PARTE 2 CAPITULO I

579 3 0
                                    

  A media mañana, Winston salió de su cabina para ir a los lavabos.

Una figura solitaria avanzaba hacia él desde el otro extremo del largo pasillo brillantemente iluminado. Era la muchacha morena. Habían pasado cuatro días desde la tarde en que se la había encontrado cerca de la tienda. Al acercarse, vio Winston que la joven llevaba en cabestrillo el brazo derecho. De lejos no se había fijado en ello porque las vendas tenían el mismo color que el «mono». Probablemente, se habría aplastado la mano para hacer girar uno de los grandes calidoscopios donde se fabricaban los argumentos de las novelas. Era un accidente que ocurría con frecuencia en el Departamento de Novela.

Estaban separados todavía por cuatro metros cuando la joven dio un traspié y se cayó de cara al suelo exhalando un grito de dolor.

Por lo visto, había caído sobre el brazo herido. Winston se paró en seco. La muchacha logró ponerse de rodillas. Tenía la cara muy pálida y los labios, por contraste, más rojos que nunca. Clavó los ojos en Winston con una expresión desolada que más parecía de miedo que de dolor.

Una curiosa emoción conmovió a Winston. Frente a él tenía a la enemiga que procuraba su muerte. Frente a él, también, había una criatura humana que sufría y que quizás se hubiera partido el hueso de la nariz. Se acercó a ella instintivamente, para ayudarla. Winston había sentido el dolor de ella en su propio cuerpo al verla caer con el brazo vendado.

—¿Estás herida? —le dijo.
—No es nada. El brazo. Estaré bien en seguida.

Hablaba como si le saltara el corazón. Estaba temblando y palidísima.

—¿No te has roto nada?
—No, estoy bien. Me dolió un momento nada más.

Le tendió a Winston su mano libre y él la ayudó a levantarse. Le había vuelto algo de color y parecía hallarse mucho mejor.
—No ha sido nada —repitió poco después—. Lo que me dolió fue la muñeca. ¡Gracias,camarada?

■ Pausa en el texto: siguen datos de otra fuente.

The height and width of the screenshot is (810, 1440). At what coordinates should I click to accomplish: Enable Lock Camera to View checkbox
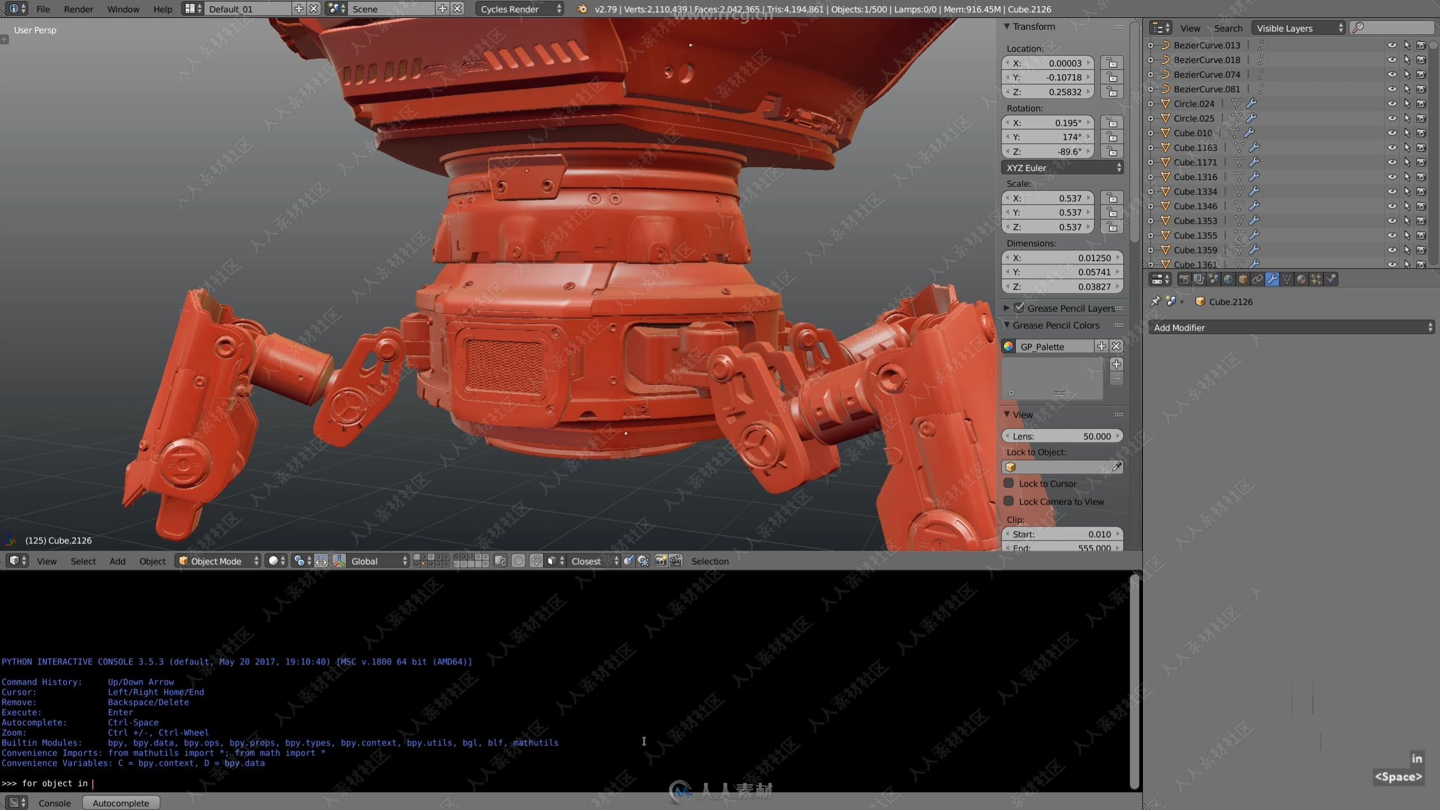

Y sin más, continuó en la dirección que traía con paso tan vivo como si realmente no le hubiera sucedido nada. El incidente no había durado más de medio minuto. Era un hábito adquirido por instinto ocultar los sentimientos, y además cuando ocurrió aquello se hallaban exactamente delante de una telepantalla. Sin embargo, a Winston le había sido muy difícil no traicionarse y manifestar una sorpresa momentánea, pues en los dos o tres segundos en que ayudó a la joven a levantarse, ésta le había deslizado algo en la mano. Evidentemente, lo había hecho a propósito. Era un pequeño papel doblado. Al pasar por la puerta de los lavabos, se lo metió en el bolsillo.

Mientras estuvo en el urinario, se las arregló para desdoblarlo dentro del bolsillo.
Desde luego, tenía que haber algún mensaje en ese papel. Estuvo tentado de entrar en uno de los waters y leerlo allí. Pero eso habría sido una locura. En ningún sitio vigilaban las telepantallas con más interés que en los retretes.
Volvió a su cabina—, sentóse, arrojó el pedazo de papel entre los demás de encima de la mesa, se puso las gafas y se acercó al hablescribe.
«¡Todavía cinco minutos! se dijo a sí mismo—,¡por lo menos cinco minutos». Le galopaba el corazón en el pecho con aterradora velocidad. Afortunadamente, el trabajo que estaba realizando era de simple rutina —la rectificación de una larga lista de números— y no necesitaba fijar la atención.
Las palabras contenidas en el papel tendrían con toda seguridad un significado político. Habíados posibilidades, calculaba Winston. Una, la más probable, era que la chica fuera un agente de la Policía del Pensamiento, como él temía. No sabía por qué empleaba la Policía del Pensamiento ese procedimiento para entregar sus mensajes, pero podía tener sus razones para ello. Lo escrito en el papel podía ser una amenaza, una orden de suicidarse, una trampa... Pero había otra posibilidad, aunque Winston trataba de convencerse de que era una locura: que este mensaje no viniera de la Policía del Pensamiento, sino de alguna organización clandestina. ¡Quizás existiera una Hermandad! ¡Quizás fuera aquella muchacha uno de sus miembros! La idea era absurda, pero se le había ocurrido en el mismo instante en que sintió el roce del papel en su mano. Hasta unos minutos después no pensó en la otra posibilidad, mucho más sensata. E incluso ahora, aunque su cabeza ledecía que el mensaje significaría probablemente la muerte, no acababa de creerlo y persistía en él la disparatada esperanza. Le latía el corazón y le costaba un gran esfuerzo conseguir que no le temblara la voz mientras murmuraba las cantidades en el hablescribe.